WHAT YOU NEED TO DO: Please set down all of the data below verbatim.

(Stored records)
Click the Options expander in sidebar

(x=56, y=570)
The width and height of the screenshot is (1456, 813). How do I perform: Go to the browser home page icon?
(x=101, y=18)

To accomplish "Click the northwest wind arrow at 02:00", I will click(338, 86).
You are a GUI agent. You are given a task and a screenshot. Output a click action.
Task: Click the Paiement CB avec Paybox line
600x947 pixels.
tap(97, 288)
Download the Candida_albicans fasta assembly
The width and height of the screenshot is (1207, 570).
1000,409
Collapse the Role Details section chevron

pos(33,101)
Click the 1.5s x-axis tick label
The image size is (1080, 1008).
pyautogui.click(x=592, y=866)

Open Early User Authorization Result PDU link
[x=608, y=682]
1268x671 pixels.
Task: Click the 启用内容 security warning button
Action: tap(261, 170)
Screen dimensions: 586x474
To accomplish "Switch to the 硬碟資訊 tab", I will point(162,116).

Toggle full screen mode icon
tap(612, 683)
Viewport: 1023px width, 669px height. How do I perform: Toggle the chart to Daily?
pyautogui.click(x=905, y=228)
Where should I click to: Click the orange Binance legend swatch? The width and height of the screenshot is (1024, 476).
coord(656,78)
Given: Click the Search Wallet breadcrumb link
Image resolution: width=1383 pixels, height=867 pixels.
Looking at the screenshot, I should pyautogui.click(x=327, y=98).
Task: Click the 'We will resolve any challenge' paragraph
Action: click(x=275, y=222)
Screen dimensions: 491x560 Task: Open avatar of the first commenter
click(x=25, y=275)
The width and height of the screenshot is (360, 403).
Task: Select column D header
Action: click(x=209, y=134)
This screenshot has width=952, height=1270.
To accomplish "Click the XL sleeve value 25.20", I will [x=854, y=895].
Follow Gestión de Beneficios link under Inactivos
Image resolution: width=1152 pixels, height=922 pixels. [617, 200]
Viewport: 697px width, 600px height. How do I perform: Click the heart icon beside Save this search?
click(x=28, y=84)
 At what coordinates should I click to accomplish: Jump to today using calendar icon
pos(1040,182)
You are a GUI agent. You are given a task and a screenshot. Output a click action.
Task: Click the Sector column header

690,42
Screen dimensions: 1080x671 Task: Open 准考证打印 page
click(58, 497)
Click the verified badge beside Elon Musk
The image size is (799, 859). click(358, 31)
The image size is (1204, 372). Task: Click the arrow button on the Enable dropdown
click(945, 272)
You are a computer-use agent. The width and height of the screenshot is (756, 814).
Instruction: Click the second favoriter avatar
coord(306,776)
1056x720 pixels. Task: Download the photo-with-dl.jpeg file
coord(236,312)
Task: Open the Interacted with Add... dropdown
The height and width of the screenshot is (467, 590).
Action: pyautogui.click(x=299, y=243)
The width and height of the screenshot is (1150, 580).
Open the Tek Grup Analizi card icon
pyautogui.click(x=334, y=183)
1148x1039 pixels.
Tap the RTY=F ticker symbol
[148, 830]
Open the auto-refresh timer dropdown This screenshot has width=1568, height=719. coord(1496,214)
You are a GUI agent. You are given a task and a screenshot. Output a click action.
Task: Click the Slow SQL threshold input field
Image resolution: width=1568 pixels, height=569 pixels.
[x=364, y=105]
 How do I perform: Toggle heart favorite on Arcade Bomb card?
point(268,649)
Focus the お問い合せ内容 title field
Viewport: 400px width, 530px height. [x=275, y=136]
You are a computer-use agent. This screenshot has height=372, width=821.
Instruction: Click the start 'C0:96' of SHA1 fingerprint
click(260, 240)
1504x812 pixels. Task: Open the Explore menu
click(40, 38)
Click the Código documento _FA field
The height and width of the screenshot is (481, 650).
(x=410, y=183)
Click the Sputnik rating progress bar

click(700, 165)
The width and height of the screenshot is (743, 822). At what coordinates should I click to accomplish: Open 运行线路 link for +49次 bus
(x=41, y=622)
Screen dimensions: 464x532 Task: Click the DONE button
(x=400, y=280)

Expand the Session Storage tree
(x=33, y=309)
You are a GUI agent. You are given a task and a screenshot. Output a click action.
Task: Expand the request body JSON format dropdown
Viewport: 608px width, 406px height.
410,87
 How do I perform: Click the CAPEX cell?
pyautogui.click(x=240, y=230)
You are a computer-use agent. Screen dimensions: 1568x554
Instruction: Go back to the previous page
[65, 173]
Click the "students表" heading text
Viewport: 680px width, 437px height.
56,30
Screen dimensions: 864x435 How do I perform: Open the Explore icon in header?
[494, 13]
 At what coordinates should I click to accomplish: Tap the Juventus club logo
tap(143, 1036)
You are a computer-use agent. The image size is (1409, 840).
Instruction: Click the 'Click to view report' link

SOLUTION:
Click the Options expander in sidebar

(x=56, y=570)
The width and height of the screenshot is (1456, 813). How do I perform: Go to the browser home page icon?
(x=101, y=18)

To accomplish "Click the northwest wind arrow at 02:00", I will click(338, 86).
You are a GUI agent. You are given a task and a screenshot. Output a click action.
Task: Click the Paiement CB avec Paybox line
600x947 pixels.
tap(97, 288)
Download the Candida_albicans fasta assembly
The width and height of the screenshot is (1207, 570).
1000,409
Collapse the Role Details section chevron

pos(33,101)
Click the 1.5s x-axis tick label
The image size is (1080, 1008).
pyautogui.click(x=592, y=866)

Open Early User Authorization Result PDU link
[x=608, y=682]
1268x671 pixels.
Task: Click the 启用内容 security warning button
Action: tap(261, 170)
Screen dimensions: 586x474
To accomplish "Switch to the 硬碟資訊 tab", I will point(162,116).

Toggle full screen mode icon
tap(612, 683)
Viewport: 1023px width, 669px height. How do I perform: Toggle the chart to Daily?
pyautogui.click(x=905, y=228)
Where should I click to: Click the orange Binance legend swatch? The width and height of the screenshot is (1024, 476).
coord(656,78)
Given: Click the Search Wallet breadcrumb link
Image resolution: width=1383 pixels, height=867 pixels.
Looking at the screenshot, I should pyautogui.click(x=327, y=98).
Task: Click the 'We will resolve any challenge' paragraph
Action: click(x=275, y=222)
Screen dimensions: 491x560 Task: Open avatar of the first commenter
click(x=25, y=275)
The width and height of the screenshot is (360, 403).
Task: Select column D header
Action: click(x=209, y=134)
This screenshot has width=952, height=1270.
To accomplish "Click the XL sleeve value 25.20", I will [x=854, y=895].
Follow Gestión de Beneficios link under Inactivos
Image resolution: width=1152 pixels, height=922 pixels. [617, 200]
Viewport: 697px width, 600px height. How do I perform: Click the heart icon beside Save this search?
click(x=28, y=84)
 At what coordinates should I click to accomplish: Jump to today using calendar icon
pos(1040,182)
You are a GUI agent. You are given a task and a screenshot. Output a click action.
Task: Click the Sector column header

690,42
Screen dimensions: 1080x671 Task: Open 准考证打印 page
click(58, 497)
Click the verified badge beside Elon Musk
The image size is (799, 859). click(358, 31)
The image size is (1204, 372). Task: Click the arrow button on the Enable dropdown
click(945, 272)
You are a computer-use agent. The width and height of the screenshot is (756, 814).
Instruction: Click the second favoriter avatar
coord(306,776)
1056x720 pixels. Task: Download the photo-with-dl.jpeg file
coord(236,312)
Task: Open the Interacted with Add... dropdown
The height and width of the screenshot is (467, 590).
Action: pyautogui.click(x=299, y=243)
The width and height of the screenshot is (1150, 580).
Open the Tek Grup Analizi card icon
pyautogui.click(x=334, y=183)
1148x1039 pixels.
Tap the RTY=F ticker symbol
[148, 830]
Open the auto-refresh timer dropdown This screenshot has width=1568, height=719. coord(1496,214)
You are a GUI agent. You are given a task and a screenshot. Output a click action.
Task: Click the Slow SQL threshold input field
Image resolution: width=1568 pixels, height=569 pixels.
[x=364, y=105]
 How do I perform: Toggle heart favorite on Arcade Bomb card?
point(268,649)
Focus the お問い合せ内容 title field
Viewport: 400px width, 530px height. [x=275, y=136]
You are a computer-use agent. This screenshot has height=372, width=821.
Instruction: Click the start 'C0:96' of SHA1 fingerprint
click(260, 240)
1504x812 pixels. Task: Open the Explore menu
click(40, 38)
Click the Código documento _FA field
The height and width of the screenshot is (481, 650).
(x=410, y=183)
Click the Sputnik rating progress bar

click(700, 165)
The width and height of the screenshot is (743, 822). At what coordinates should I click to accomplish: Open 运行线路 link for +49次 bus
(x=41, y=622)
Screen dimensions: 464x532 Task: Click the DONE button
(x=400, y=280)

Expand the Session Storage tree
(x=33, y=309)
You are a GUI agent. You are given a task and a screenshot. Output a click action.
Task: Expand the request body JSON format dropdown
Viewport: 608px width, 406px height.
410,87
 How do I perform: Click the CAPEX cell?
pyautogui.click(x=240, y=230)
You are a computer-use agent. Screen dimensions: 1568x554
Instruction: Go back to the previous page
[65, 173]
Click the "students表" heading text
Viewport: 680px width, 437px height.
56,30
Screen dimensions: 864x435 How do I perform: Open the Explore icon in header?
[494, 13]
 At what coordinates should I click to accomplish: Tap the Juventus club logo
tap(143, 1036)
You are a computer-use agent. The image size is (1409, 840).
Instruction: Click the 'Click to view report' link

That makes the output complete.